The virus cannot be verified until 6–10 days after the sickness if yellow fever is suspected. Reverse transcription-polymerase chain reaction, which amplifies the virus’s genome, can provide direct evidence. Another direct way is to isolate the virus and cultivate it in cell culture using blood plasma; this can take anywhere from 1 to 4 weeks.
An enzyme-linked immunosorbent test employing specific IgM against yellow fever or a rise in specific IgG titer (relative to an earlier sample) can confirm yellow fever serologically during the acute phase of the disease. The presence of IgM or a four-fold rise in IgG titer, when combined with clinical symptoms, is considered adequate evidence of yellow fever. These indirect approaches cannot clearly show yellow fever infection since these tests can cross-react with other flaviviruses, such as the dengue virus.
Hepatocyte necrosis and inflammation can be confirmed by a liver biopsy, and viral antigens can be detected. Because yellow fever patients are prone to bleeding, a biopsy is only recommended after death to determine the cause of death. Yellow fever infections must be recognized from other feverish disorders such as malaria in a differential diagnosis. Ebola virus, Lassa virus, Marburg virus, and Junin virus are among the viral hemorrhagic fevers that must be ruled out.
Personal yellow fever prevention includes vaccination and avoiding mosquito bites in areas where yellow fever is endemic. Vaccination programs and mosquito control measures are examples of institutional measures for yellow fever prevention. Malaria and yellow fever cases are reduced as a result of programs that distribute mosquito nets for use in the home. When going outside, use an EPA-registered bug repellent. Even a little period of exposure might result in a mosquito bite. Long-sleeved clothes, long pants, and socks can help avoid infection. Larvicides applied to water-storage containers can aid in the elimination of possible mosquito breeding grounds. Yellow fever transmission is reduced with an EPA-registered pesticide spray.
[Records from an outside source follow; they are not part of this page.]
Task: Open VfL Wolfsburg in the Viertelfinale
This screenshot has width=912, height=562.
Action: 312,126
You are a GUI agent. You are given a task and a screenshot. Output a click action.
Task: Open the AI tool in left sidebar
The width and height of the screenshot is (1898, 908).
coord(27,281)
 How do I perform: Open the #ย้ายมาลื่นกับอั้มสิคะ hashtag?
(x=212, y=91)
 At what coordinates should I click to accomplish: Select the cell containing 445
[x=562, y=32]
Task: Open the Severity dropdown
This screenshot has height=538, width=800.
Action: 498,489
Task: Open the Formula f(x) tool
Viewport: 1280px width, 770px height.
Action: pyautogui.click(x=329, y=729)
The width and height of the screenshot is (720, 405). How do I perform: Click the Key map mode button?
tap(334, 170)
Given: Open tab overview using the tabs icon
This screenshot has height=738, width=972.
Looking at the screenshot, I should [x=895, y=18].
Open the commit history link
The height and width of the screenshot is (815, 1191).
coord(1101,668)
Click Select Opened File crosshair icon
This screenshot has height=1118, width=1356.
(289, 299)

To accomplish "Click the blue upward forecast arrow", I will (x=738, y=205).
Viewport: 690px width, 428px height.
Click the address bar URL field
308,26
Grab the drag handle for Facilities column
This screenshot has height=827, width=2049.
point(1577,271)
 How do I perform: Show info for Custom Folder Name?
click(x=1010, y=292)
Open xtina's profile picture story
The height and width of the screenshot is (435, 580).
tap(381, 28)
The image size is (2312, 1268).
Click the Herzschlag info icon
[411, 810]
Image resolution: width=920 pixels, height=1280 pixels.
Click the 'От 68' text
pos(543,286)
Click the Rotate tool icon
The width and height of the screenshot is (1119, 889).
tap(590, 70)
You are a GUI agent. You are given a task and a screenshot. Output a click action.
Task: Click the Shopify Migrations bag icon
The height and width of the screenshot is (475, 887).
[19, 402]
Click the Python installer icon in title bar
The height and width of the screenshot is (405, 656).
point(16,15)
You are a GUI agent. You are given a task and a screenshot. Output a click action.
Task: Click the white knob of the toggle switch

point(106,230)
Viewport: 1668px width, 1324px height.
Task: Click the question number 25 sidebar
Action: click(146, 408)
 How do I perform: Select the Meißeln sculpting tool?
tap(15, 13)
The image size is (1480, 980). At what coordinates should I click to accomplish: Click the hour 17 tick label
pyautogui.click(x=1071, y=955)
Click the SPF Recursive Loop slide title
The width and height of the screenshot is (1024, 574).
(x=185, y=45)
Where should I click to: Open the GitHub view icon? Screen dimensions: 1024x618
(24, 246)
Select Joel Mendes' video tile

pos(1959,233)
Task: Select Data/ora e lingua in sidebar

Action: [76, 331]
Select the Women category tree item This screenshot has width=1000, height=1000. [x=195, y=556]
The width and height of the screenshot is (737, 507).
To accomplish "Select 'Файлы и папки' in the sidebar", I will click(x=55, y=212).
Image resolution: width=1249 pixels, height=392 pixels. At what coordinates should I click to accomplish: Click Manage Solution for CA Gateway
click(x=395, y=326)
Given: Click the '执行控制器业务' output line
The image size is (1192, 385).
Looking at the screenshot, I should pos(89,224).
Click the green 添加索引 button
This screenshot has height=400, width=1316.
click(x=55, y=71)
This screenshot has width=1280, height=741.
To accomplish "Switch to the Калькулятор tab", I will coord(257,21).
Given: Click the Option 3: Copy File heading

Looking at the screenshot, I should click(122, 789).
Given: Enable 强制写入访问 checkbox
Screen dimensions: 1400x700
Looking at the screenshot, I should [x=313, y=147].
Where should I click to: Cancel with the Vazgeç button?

- On exposed skin, apply insect repellent containing DEET, picaridin, ethyl butyl acetylamino propionate (IR3535), or oil of lemon eucalyptus.
- Wear appropriate clothes to avoid mosquito bites. When the weather permits, dress in long sleeves, long pants, and socks. Mosquitoes may bite through thin clothing, so spraying repellent containing permethrin or similar EPA-registered repellent on clothing provides additional protection. Permethrin-treated clothing is commercially available. Permethrin-containing mosquito repellents are not permitted to be applied directly to the skin.
- Many mosquito species bite most frequently between dusk and sunrise. However, Aedes aegypti, a mosquito that transmits the yellow fever virus, feeds throughout the day. Staying in motels with screened or air-conditioned rooms, especially during peak biting seasons, decreases the risk of bites.